··· Supplied material

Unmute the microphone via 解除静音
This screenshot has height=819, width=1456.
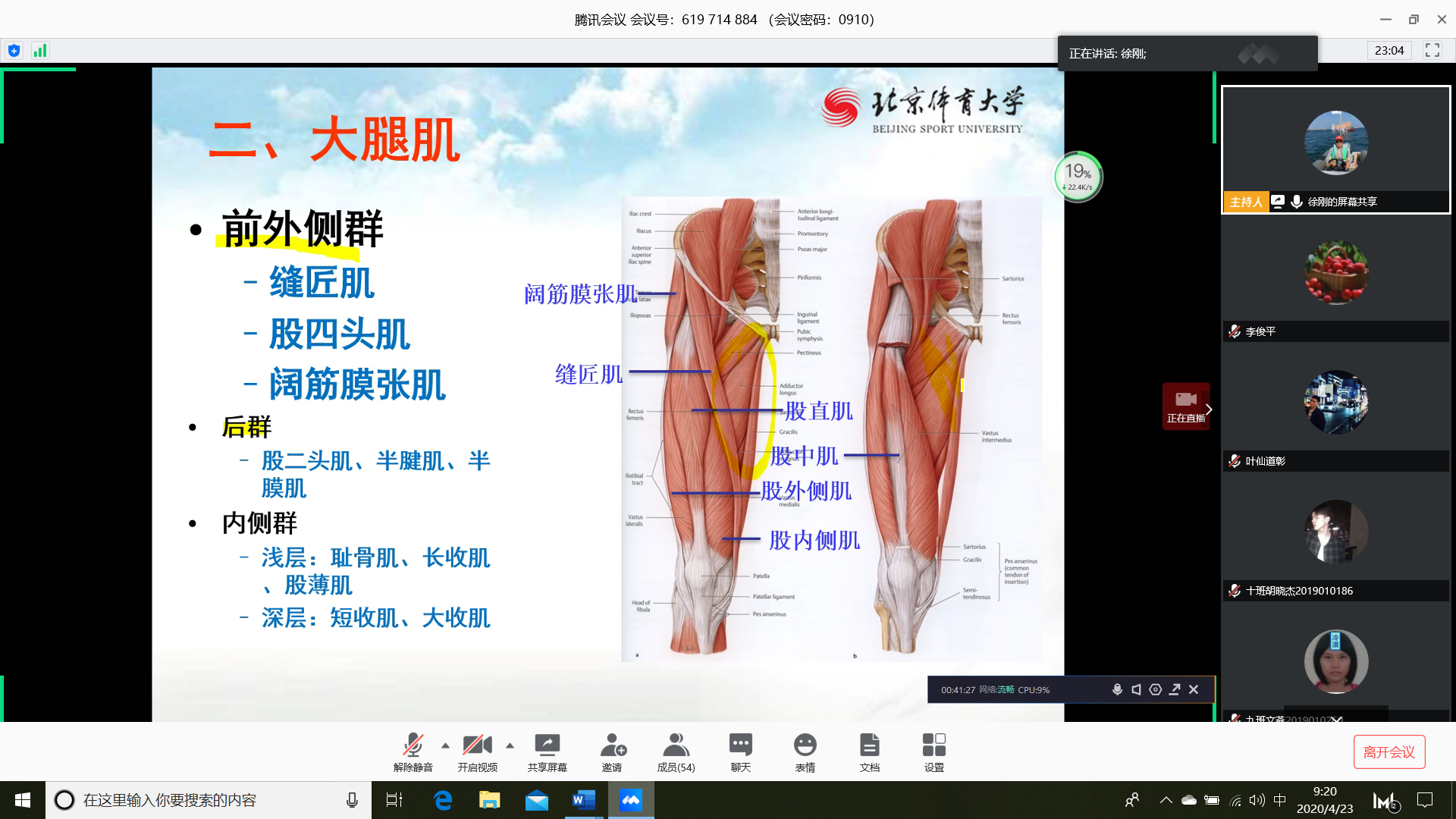(413, 751)

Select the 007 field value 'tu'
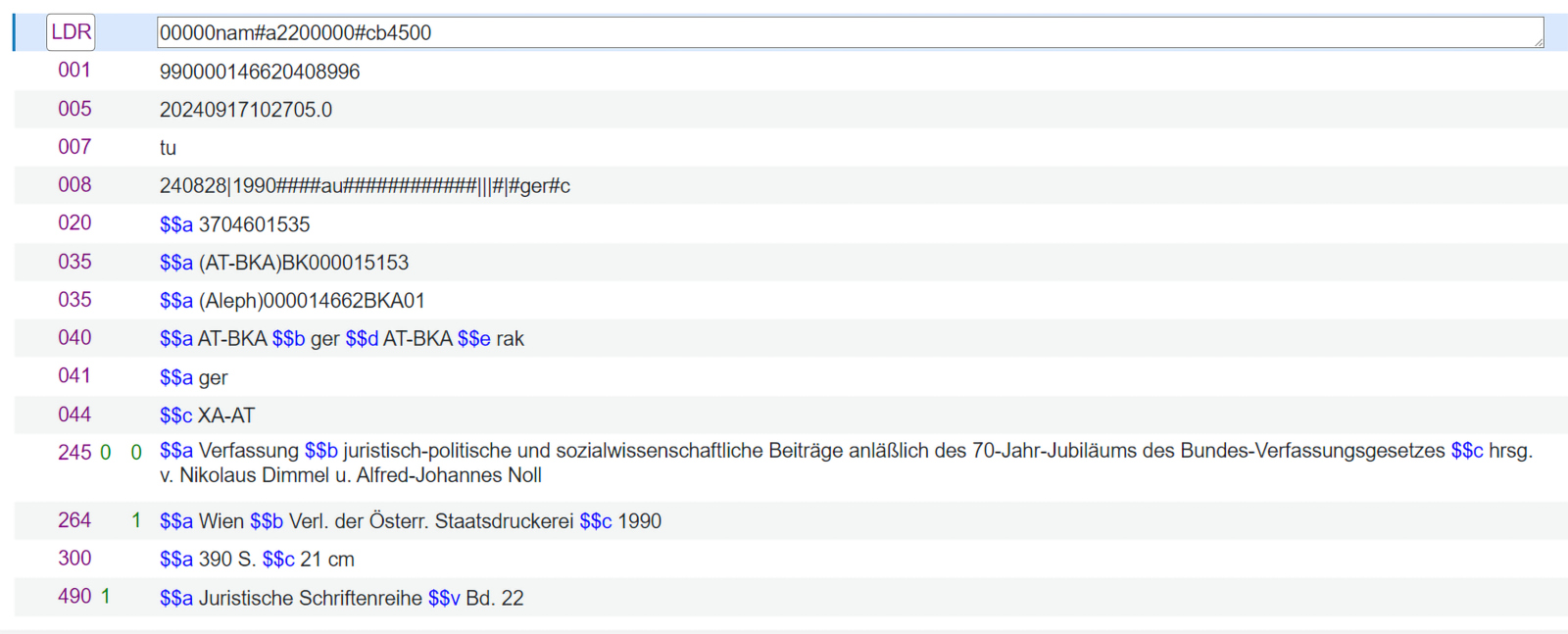[169, 148]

······

## [What the exercise asks]
Scale the coordinates in the answers for every entry in the listing by multiplying each one by 2.05 and rounding to whole numbers, with halves rounded up. Write out all the listing lines again, requests included, with the coordinates changed, and leave the pictures out.

## [Task response]
Unmute the microphone via 解除静音
This screenshot has height=819, width=1456.
(847, 1540)

Select the 007 field value 'tu'
[346, 303]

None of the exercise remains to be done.